The children weep openly

Look around. The families are different. Your family is different.

My family is different.

Some sons walk around with ghosts in their eyes now. Some daughters know more than their generous spirits can handle.

The children weep openly at this Memorial Day ceremony.

(Memorializing what? Yesterday’s names?)

My family is different. Yours is too. Look close.

My husband has styled himself a protector – of us, of anyone around – weaponizing the depth of his sense of duty, of responsibility. Something he’s always had, but like many of us, has uncovered in a new and serious format.

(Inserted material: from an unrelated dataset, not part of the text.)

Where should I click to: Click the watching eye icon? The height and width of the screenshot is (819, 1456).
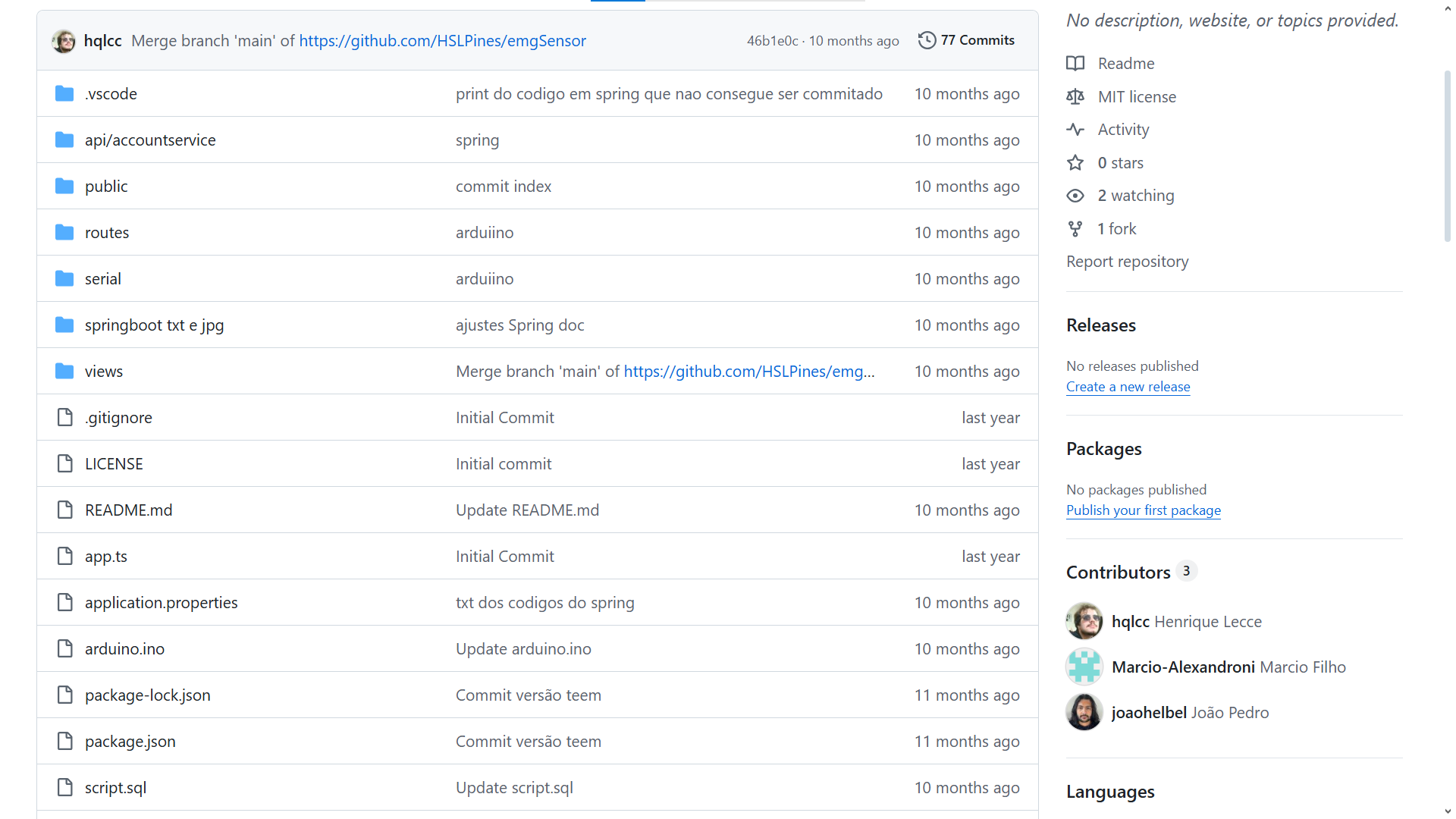pos(1075,196)
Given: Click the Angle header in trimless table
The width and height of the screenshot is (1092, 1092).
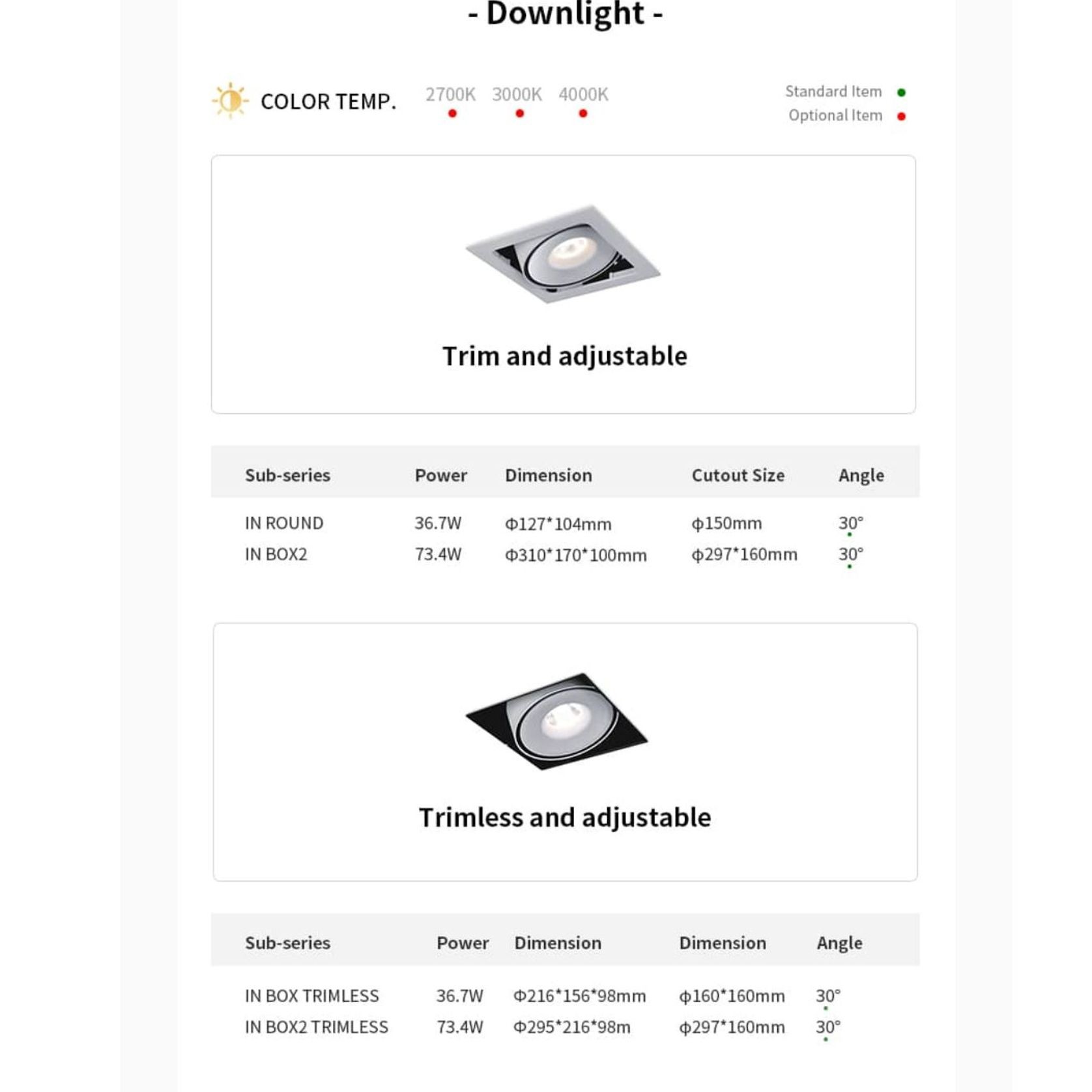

My son sings Hatikvah louder, while admiring the Navy man next to him. He’s taken on more because he’s no stranger to what’s coming. Body, mind, collective sense of societal belonging. It’s not even indoctrination anymore. It’s experience.

One daughter discusses the dead as if she’s wrapping the most delicate pottery in tissue paper. Each name treated as a special package – fragile, hold upward. An endless well of a strong hug or a warm tear – she would share these with anyone who passes.

Another daughter is suddenly sharp in her recognition of the weight of the words around her. Words that are not just words; we all know them, she discovers; her eyes light up as she faces the stage where town locals she’s never met are singing the very words she’s rehearsed inside her classroom for the last week.

My final daughter – who might very well in her young memory have no context for what we think of as ‘normal’ – is navigating her place in this serious moment, constantly, with movement, with questions, with the most expressive eyes. (She casually asks me if there will be ‘cops’ at the ceremony tonight.)

“What are the flags for,” she asks recently on a drive through town.

“Yom Haatzmaut, when we won the war for Israel.”

She lights up in the backseat. “We won the war?! Hamas is dead?!”

“Oh…” My heart sinks. “It was a different war… Hamas didn’t even exist yet. There have been many.”

I watch her in the rear-view, continuing to watch the flags pass by, endless streams of plastic symbols waving.

And me?

Part of me is an opened vessel, ready to absorb the discarding of innocence; someone has to remember what it was like, what it could have been like. Someone has to remind them as they grit their way through a very ugly world.

Part of me is ready to do what it takes. I never intended to be a mother in arms, but here we are.

And part of me is broken, the way we all are; children heal faster, their scars will be lighter than ours. What does that leave us adults?

How twisted will we end up?

I would absorb it all if it mean the children could weep openly and then move on.